(What needs to be done):
Stop at the line containing "You are a computer-use": write out every line from the beginning of the entries up to and including it, minus the pictures.

Pixel coordinate grounding data

⁂

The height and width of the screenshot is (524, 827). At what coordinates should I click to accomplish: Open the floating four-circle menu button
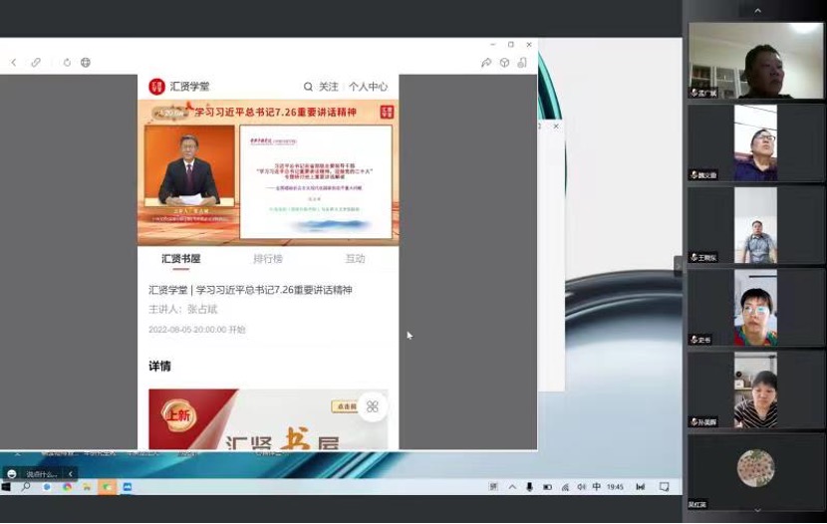(372, 406)
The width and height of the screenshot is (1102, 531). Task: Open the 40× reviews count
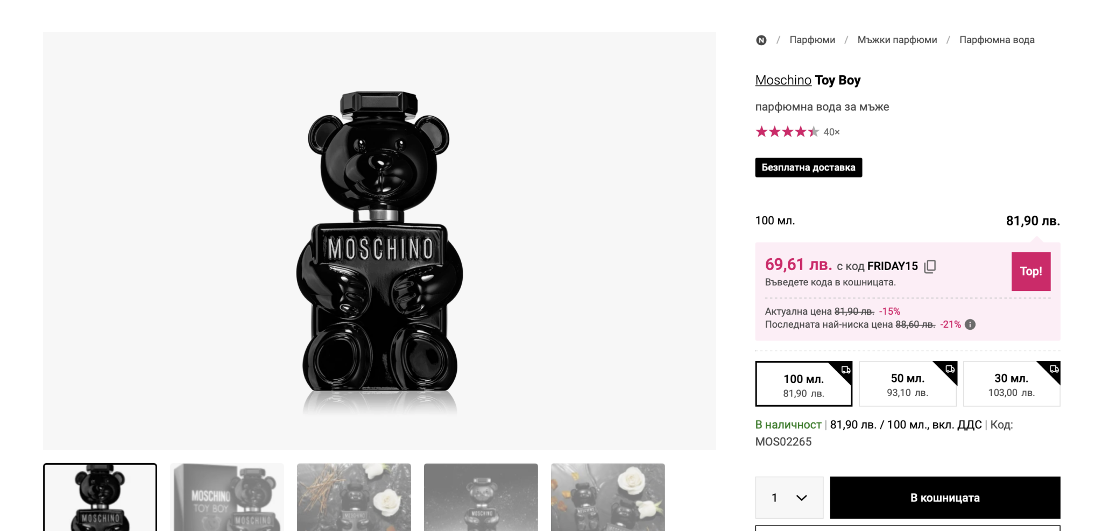click(831, 132)
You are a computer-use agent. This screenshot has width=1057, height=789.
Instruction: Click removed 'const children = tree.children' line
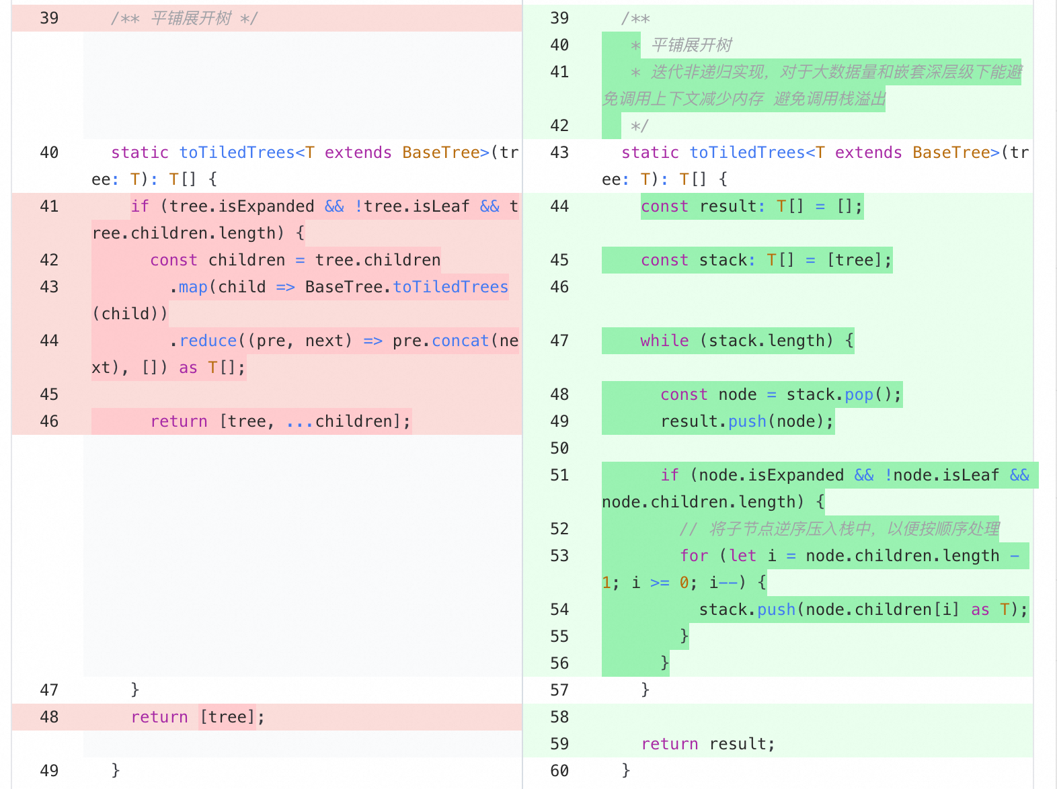[x=295, y=260]
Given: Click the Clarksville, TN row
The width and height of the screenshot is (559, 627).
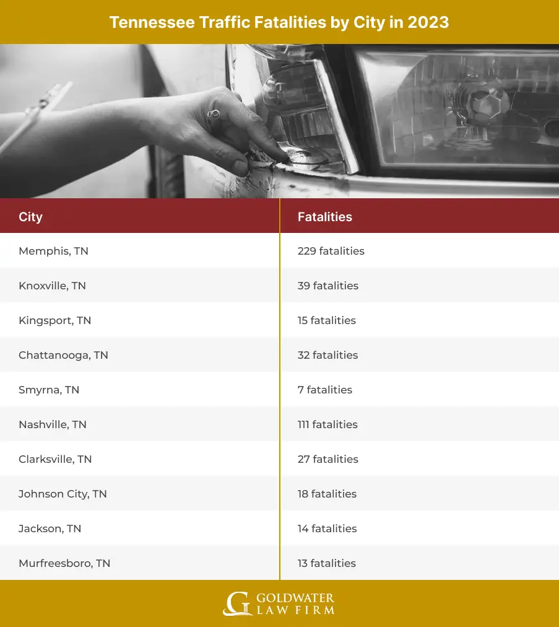Looking at the screenshot, I should 54,459.
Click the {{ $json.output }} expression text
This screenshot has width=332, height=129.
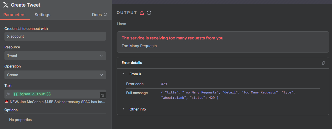coord(32,94)
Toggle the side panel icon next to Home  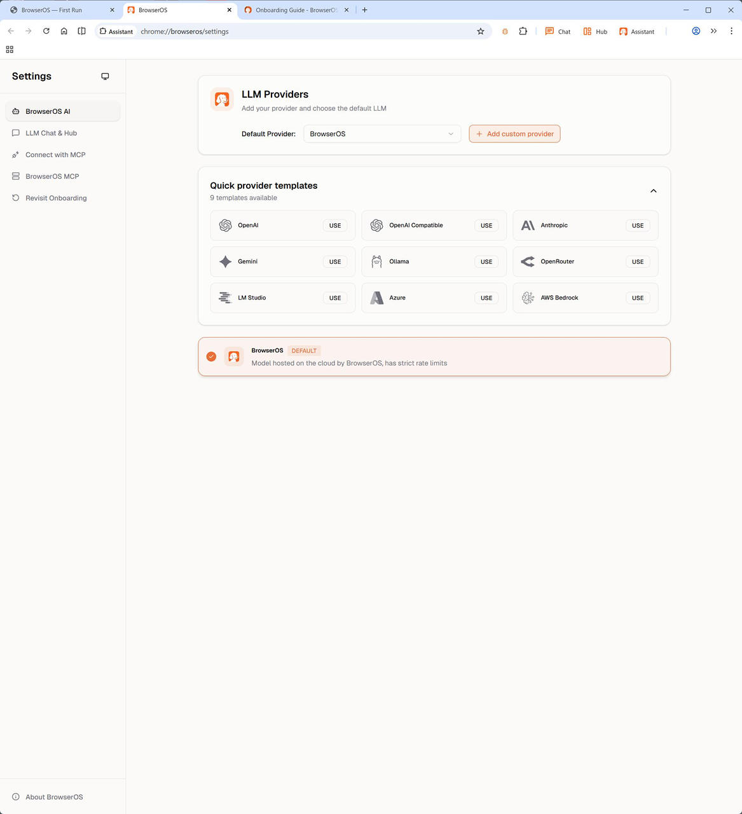82,31
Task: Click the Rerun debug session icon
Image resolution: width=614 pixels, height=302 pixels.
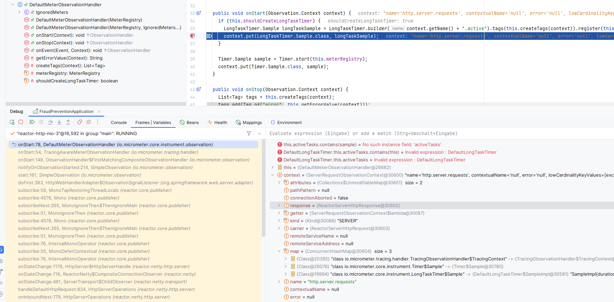Action: pyautogui.click(x=12, y=122)
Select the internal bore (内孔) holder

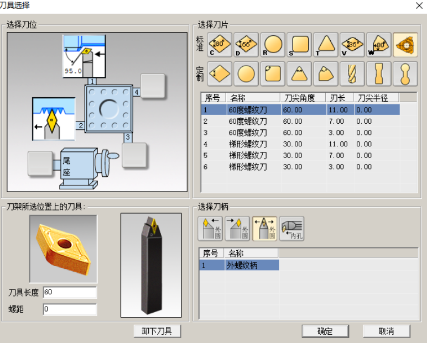[291, 228]
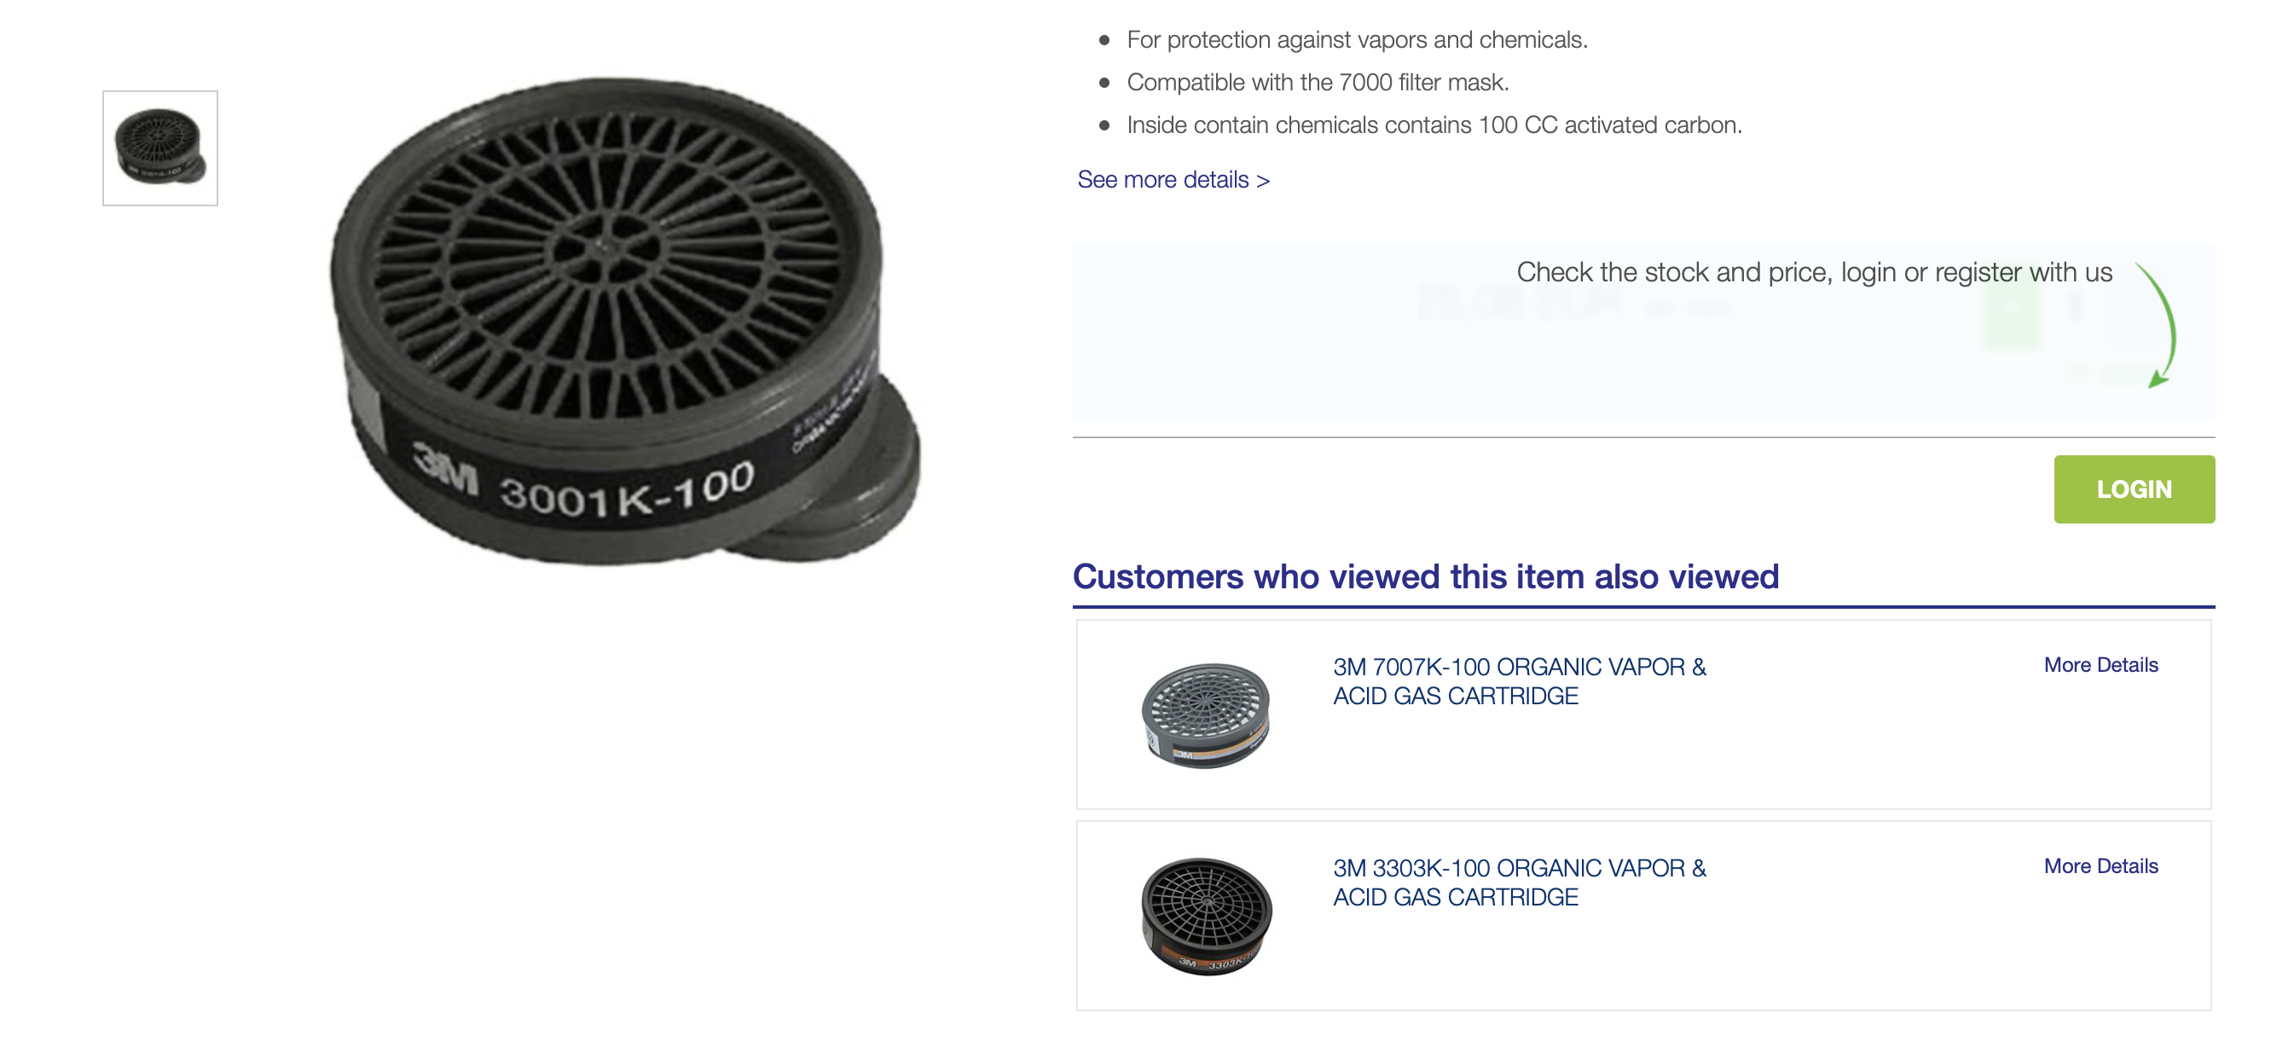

⁂

(Final answer):
The height and width of the screenshot is (524, 827). At what coordinates should I click to accomplish: Open the floating four-circle menu button
(372, 406)
The width and height of the screenshot is (1102, 531). Task: Open the 40× reviews count
click(831, 132)
You are a computer-use agent. This screenshot has width=1057, height=789.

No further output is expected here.